BEGIN
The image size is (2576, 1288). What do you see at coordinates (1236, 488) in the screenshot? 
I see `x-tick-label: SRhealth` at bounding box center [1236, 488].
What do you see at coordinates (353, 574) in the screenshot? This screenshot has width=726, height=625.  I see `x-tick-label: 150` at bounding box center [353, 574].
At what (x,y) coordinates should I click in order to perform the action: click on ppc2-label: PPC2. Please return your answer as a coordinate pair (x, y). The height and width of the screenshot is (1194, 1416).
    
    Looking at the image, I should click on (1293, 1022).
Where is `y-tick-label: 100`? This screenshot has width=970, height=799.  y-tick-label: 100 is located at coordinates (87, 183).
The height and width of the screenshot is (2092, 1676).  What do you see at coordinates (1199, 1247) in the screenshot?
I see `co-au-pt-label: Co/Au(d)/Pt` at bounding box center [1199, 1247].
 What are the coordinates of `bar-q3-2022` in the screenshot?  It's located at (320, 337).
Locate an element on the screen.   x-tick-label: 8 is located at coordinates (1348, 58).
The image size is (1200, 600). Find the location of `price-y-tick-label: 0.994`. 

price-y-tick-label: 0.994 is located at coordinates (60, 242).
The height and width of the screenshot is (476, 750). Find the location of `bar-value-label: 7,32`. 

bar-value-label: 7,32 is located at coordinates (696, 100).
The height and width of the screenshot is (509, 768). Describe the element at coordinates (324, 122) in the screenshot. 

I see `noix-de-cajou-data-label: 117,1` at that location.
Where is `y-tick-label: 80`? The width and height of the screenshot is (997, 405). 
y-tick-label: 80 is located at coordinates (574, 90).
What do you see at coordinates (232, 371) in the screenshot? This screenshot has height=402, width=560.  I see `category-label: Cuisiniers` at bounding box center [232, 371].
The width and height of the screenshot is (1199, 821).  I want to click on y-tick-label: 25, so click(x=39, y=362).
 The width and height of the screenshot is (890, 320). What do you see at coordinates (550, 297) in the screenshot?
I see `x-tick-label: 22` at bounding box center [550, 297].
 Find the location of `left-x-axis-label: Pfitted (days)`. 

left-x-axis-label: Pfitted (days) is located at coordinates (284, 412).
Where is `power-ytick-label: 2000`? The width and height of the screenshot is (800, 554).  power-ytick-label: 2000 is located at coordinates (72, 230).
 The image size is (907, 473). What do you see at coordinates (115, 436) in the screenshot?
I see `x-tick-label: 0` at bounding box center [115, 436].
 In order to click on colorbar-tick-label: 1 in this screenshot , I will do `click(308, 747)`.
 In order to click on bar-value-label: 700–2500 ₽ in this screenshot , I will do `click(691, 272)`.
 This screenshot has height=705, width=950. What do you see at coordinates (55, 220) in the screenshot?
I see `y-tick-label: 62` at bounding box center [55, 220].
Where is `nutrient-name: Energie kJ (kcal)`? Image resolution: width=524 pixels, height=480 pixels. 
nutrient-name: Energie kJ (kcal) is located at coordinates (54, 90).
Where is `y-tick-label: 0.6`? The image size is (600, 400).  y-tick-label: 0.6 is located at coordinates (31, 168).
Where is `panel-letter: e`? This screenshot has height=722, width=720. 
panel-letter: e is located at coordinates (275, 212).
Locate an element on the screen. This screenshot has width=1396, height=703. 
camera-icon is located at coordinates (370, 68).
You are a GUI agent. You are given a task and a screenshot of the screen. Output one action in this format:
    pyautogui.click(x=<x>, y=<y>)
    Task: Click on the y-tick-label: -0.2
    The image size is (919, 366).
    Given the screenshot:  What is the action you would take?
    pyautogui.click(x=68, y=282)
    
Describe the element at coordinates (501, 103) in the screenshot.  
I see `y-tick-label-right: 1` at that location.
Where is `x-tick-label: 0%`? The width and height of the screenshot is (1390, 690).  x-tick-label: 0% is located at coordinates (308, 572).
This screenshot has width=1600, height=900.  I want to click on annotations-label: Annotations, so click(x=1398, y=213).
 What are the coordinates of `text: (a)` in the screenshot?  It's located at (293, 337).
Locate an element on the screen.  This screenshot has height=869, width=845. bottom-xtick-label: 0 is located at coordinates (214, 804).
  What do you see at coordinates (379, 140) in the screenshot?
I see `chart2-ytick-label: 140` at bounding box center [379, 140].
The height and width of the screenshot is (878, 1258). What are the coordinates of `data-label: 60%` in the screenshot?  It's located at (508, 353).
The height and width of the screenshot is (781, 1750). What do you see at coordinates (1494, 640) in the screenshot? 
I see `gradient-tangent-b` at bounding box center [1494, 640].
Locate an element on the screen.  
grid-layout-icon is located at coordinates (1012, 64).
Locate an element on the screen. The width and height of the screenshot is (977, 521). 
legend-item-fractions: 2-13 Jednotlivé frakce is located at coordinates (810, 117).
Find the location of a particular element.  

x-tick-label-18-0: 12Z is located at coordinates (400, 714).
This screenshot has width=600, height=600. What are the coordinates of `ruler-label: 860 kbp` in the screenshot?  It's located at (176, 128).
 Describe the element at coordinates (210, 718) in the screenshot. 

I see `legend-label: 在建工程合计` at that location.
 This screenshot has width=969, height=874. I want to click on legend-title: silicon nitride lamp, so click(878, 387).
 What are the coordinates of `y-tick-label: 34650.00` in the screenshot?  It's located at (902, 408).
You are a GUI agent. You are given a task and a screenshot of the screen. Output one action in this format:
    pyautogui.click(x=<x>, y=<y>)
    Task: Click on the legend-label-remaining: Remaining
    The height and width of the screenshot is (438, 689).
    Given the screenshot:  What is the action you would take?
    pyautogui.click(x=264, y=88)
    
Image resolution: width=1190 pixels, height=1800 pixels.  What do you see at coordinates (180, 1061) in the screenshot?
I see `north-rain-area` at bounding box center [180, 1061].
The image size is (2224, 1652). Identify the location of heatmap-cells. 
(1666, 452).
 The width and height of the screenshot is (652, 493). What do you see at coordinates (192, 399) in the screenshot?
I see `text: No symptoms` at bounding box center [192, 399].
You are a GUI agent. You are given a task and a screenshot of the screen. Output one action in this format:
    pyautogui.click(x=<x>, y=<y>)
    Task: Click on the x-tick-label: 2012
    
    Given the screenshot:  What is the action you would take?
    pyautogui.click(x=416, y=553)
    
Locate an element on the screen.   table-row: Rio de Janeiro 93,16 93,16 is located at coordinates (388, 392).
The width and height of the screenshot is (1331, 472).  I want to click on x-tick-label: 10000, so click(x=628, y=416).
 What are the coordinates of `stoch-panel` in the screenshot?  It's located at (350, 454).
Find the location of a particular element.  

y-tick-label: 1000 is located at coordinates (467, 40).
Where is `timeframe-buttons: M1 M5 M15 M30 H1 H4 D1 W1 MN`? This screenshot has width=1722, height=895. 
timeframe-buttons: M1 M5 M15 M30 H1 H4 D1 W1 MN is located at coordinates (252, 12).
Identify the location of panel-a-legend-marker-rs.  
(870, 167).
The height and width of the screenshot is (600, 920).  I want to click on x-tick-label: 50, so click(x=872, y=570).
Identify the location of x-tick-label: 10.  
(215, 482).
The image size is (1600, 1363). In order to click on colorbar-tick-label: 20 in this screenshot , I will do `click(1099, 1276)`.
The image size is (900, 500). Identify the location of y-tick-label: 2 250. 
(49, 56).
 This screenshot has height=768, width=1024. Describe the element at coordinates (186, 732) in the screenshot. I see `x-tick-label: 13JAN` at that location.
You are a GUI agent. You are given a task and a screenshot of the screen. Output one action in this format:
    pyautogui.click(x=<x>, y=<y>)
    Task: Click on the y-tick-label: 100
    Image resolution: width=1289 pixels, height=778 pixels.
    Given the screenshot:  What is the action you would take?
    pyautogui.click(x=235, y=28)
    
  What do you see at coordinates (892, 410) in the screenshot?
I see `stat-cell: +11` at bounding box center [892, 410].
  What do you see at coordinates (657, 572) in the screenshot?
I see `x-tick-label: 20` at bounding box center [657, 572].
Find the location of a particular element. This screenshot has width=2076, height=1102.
END
WHAT TO WORK ON ::
Extract the stretch of items from the line containing "Identify the location of x-tick-label: 10." through the line containing "This screenshot has height=768, width=1024.", reproducing each line verbatim.

RESPONSE TO THE EXERCISE ::
Identify the location of x-tick-label: 10.  
(215, 482).
The image size is (1600, 1363). In order to click on colorbar-tick-label: 20 in this screenshot , I will do `click(1099, 1276)`.
The image size is (900, 500). Identify the location of y-tick-label: 2 250. 
(49, 56).
 This screenshot has height=768, width=1024. Describe the element at coordinates (186, 732) in the screenshot. I see `x-tick-label: 13JAN` at that location.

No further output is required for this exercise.